Copy the records from the line with "Tap the sender name above the white bubbles" to the line with "point(670,854)", both included, and leave out the pictures. Keep the requests unchanged, but multiply every coordinate in the answers by 2.3 and round each result to a whole number, with halves rounded up.

→ **Recorded data**
***

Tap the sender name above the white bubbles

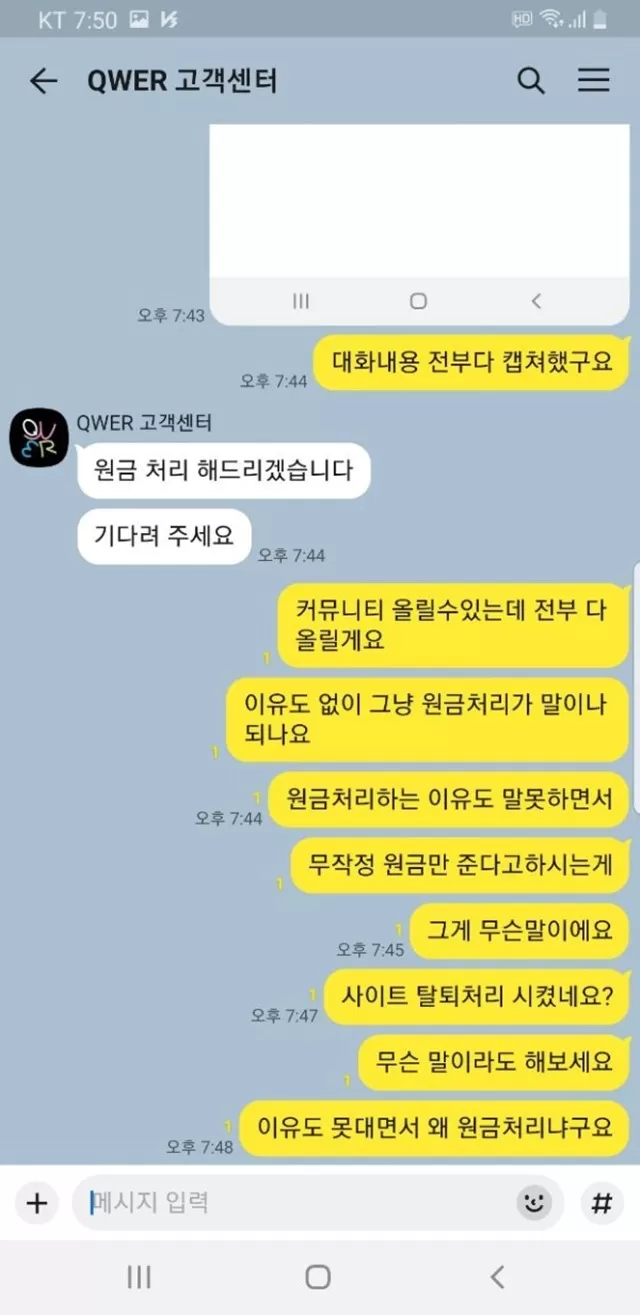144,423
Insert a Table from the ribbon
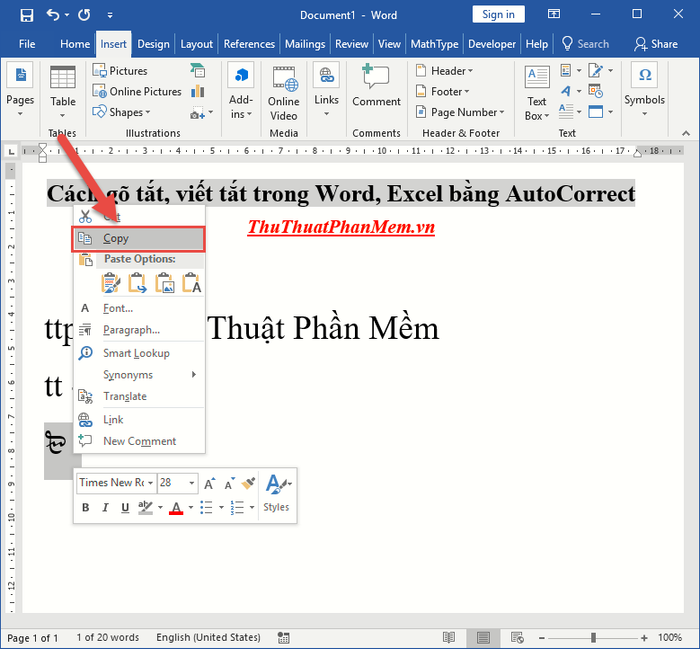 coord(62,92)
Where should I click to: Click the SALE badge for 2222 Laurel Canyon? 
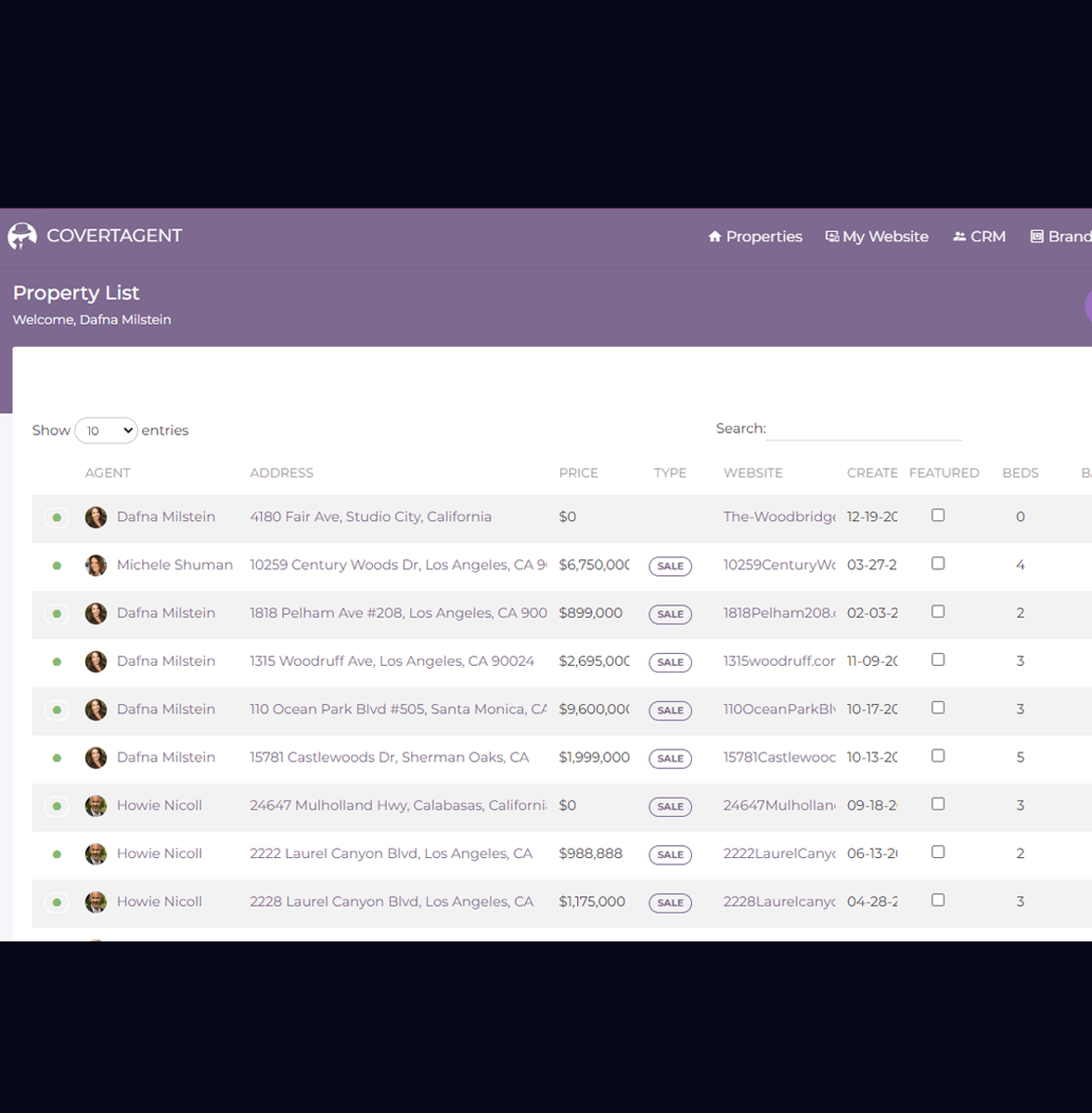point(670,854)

***

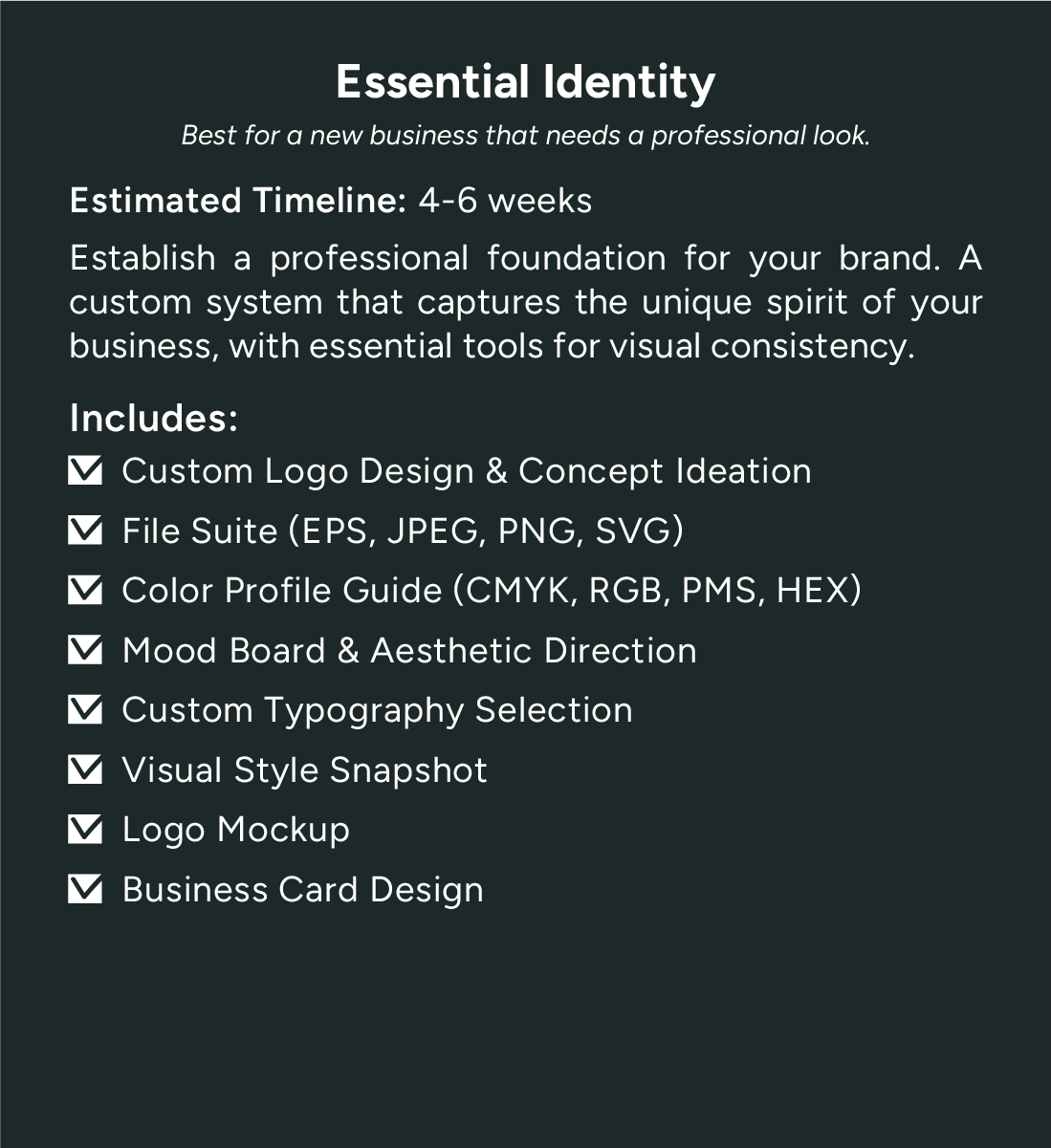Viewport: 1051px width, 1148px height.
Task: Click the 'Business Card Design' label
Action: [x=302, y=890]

***

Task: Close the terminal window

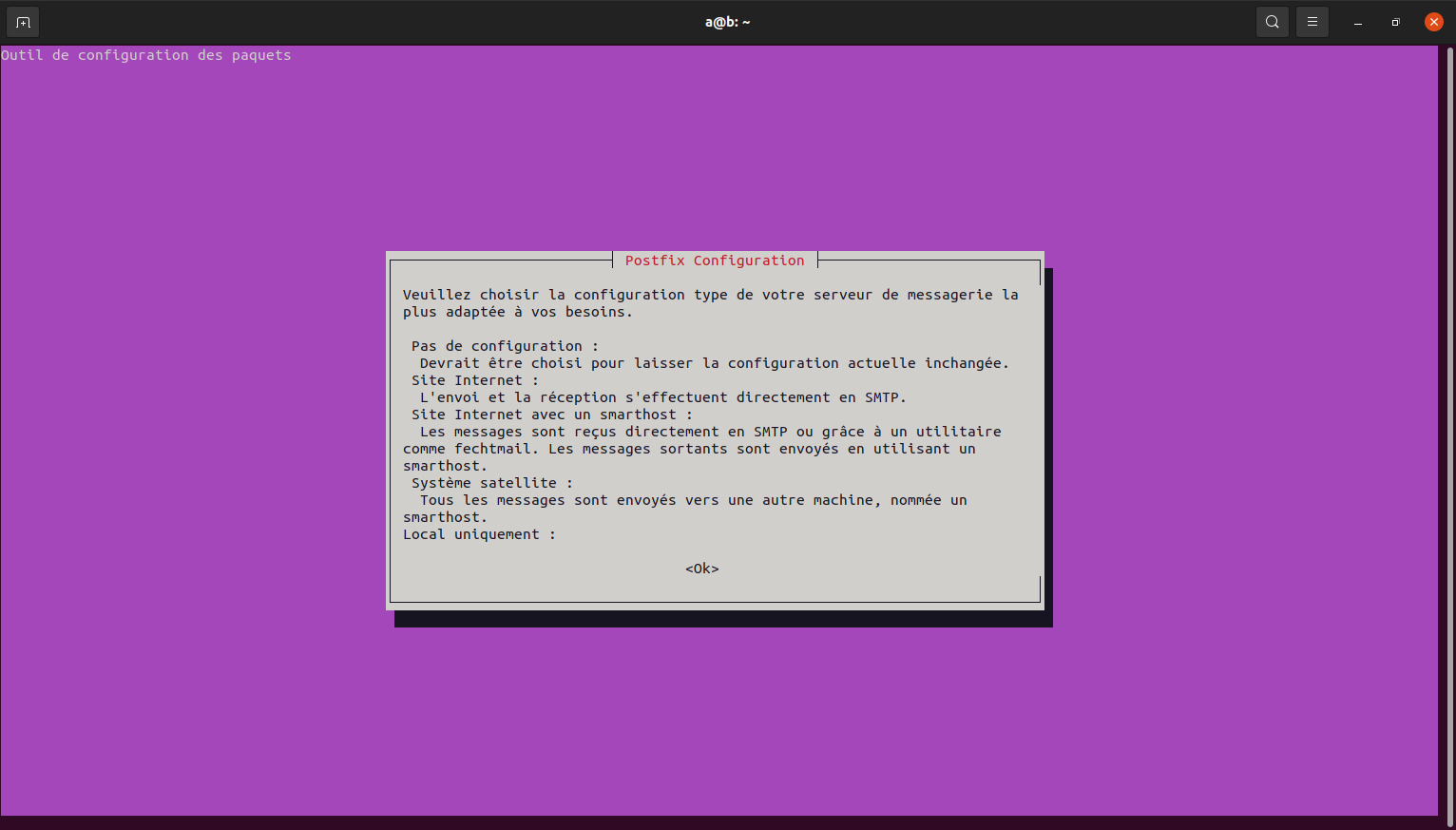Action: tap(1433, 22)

***

→ **The reply**
Tap the sender name above the white bubbles

331,973
Insert a Table from the ribbon
 coord(143,212)
Where should I click to: Click the SALE badge for 2222 Laurel Canyon? 
point(1541,1964)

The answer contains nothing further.